◆ Data shown ◆
----
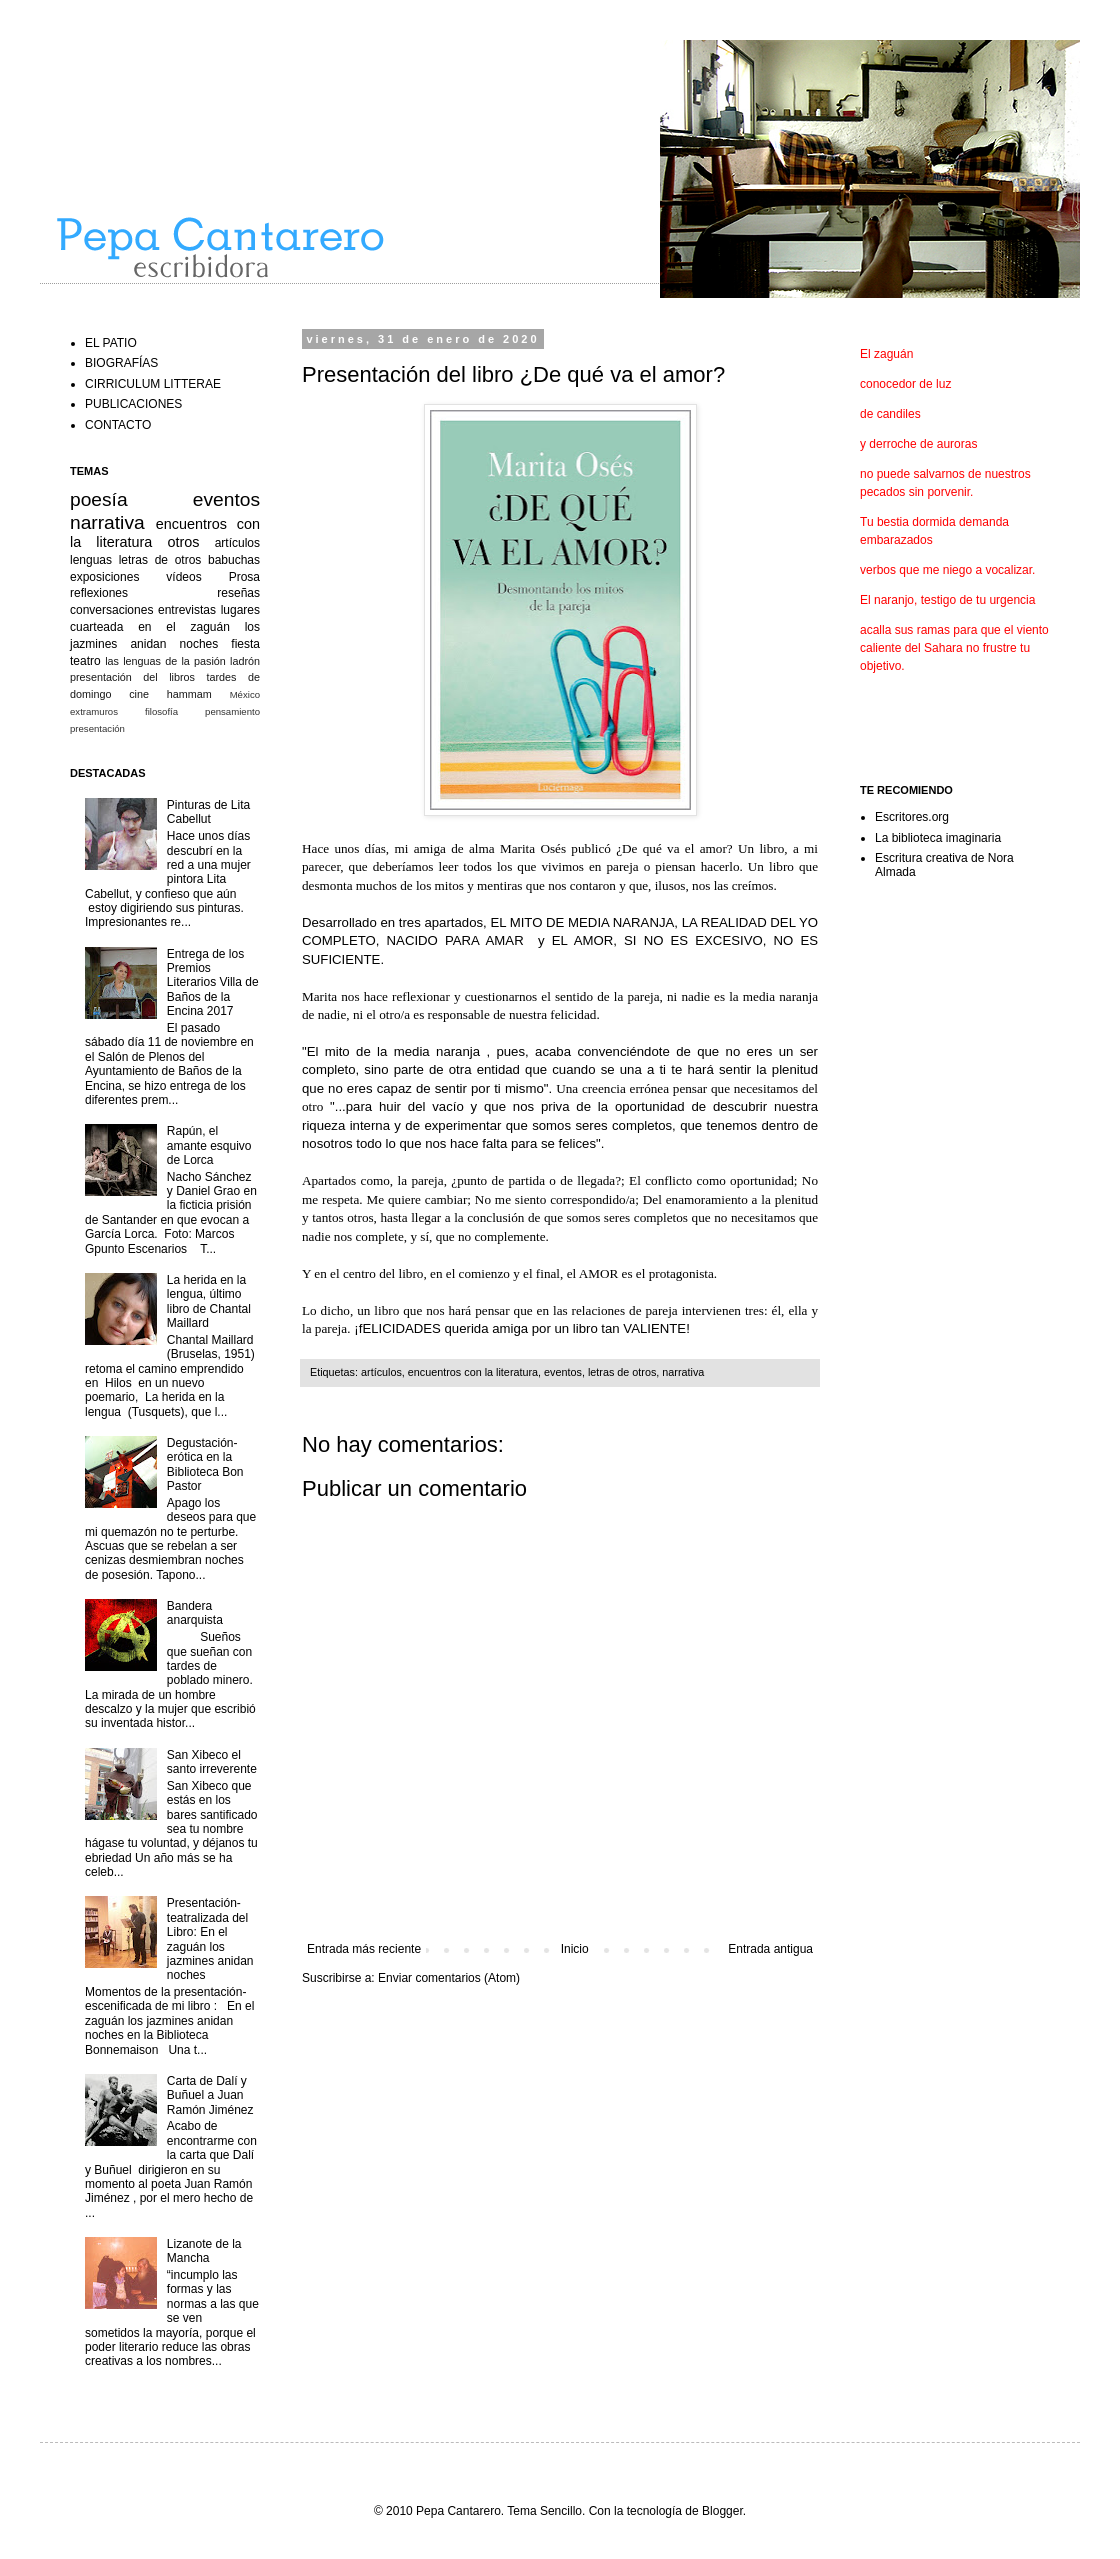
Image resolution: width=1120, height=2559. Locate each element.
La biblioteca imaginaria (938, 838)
----
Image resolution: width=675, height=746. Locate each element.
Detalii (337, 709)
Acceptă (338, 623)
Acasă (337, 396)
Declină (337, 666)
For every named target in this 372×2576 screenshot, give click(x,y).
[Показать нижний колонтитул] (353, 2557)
----
◆ Direction ◆
Rewrite the lines from the one containing "Image resolution: width=675, height=746." through the one containing "[Показать нижний колонтитул] (353, 2557)" as a Markdown table with the columns Row and Line, numbering each row and leaving out blank lines.

◆ Worked answer ◆
| Row | Line |
|---|---|
| 1 | Image resolution: width=675, height=746. Locate each element. |
| 2 | Detalii (337, 709) |
| 3 | Acceptă (338, 623) |
| 4 | Acasă (337, 396) |
| 5 | Declină (337, 666) |
| 6 | For every named target in this 372×2576 screenshot, give click(x,y). |
| 7 | [Показать нижний колонтитул] (353, 2557) |